When she was a school girl, riding to school in a horse and buggy,
and in the winter months, in a horse and cutter,
she would let the horse, who knew the way, have the lead,
and she would read the great novels of Charles Dickens and Jane Austin
and the great poems of Tennyson and Browning.
One of her favourite poems was a poem called “If,”
written by Rudyard Kipling,
which Mom could recite from memory even in her old age.
These are Kipling’s words ~ a father speaking to a son.
And no, I have not memorized them as my Mother did.
If you can keep your head when all about you
Are losing theirs and blaming it on you;
If you can trust yourself when all men doubt you,
But make allowance for their doubting too:
If you can wait and not be tired by waiting,
Or, being lied about, don't deal in lies,
Or being hated don't give way to hating,
And yet don't look too good, nor talk too wise;
If you can dream - and not make dreams your master;
If you can think - and not make thoughts your aim,
If you can meet with Triumph and Disaster
And treat those two impostors just the same:.
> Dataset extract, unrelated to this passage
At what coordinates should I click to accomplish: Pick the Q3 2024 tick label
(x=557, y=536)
If you can bear to hear the truth you've spoken
Twisted by knaves to make a trap for fools,
Or watch the things you gave your life to, broken,
And stoop and build'em up with worn-out tools;
If you can make one heap of all your winnings
And risk it on one turn of pitch-and-toss,
And lose, and start again at your beginnings,
And never breathe a word about your loss:
If you can force your heart and nerve and sinew
To serve your turn long after they are gone,
And so hold on when there is nothing in you
Except the Will which says to them: "Hold on!"
If you can talk with crowds and keep your virtue,
Or walk with Kings - nor lose the common touch,
If neither foes nor loving friends can hurt you,
If all men count with you, but none too much:
If you can fill the unforgiving minute
With sixty seconds worth of distance run,
Yours is the Earth and everything that's in it,
And - which is more - you'll be a Man, my son!
That’s what is to be brave in the attempt.
That’s what it is to fight the good fight, to finish the race, to keep the faith.
For when we do,
it is not only keeping the faith that is seen here.
The faith keeps us.
It is by the grace of God
that we can find the strength and courage
to run our race.
And so, what about you?
and the fight you’re fighting …
or the race you’re running …
or the life you’re living?
Let the power of God’s love in Christ for you ~ empower you.
Let the knowledge that He cares for you ~ comfort you.
Let the assurance that He is with you every day ~
lift your spirit and bring you hope.
Fight the good fight. Finish the race. Keep the faith.
Fill every minute with sixty seconds worth of distance run,
And whatever you face - win or lose - be brave in the attempt.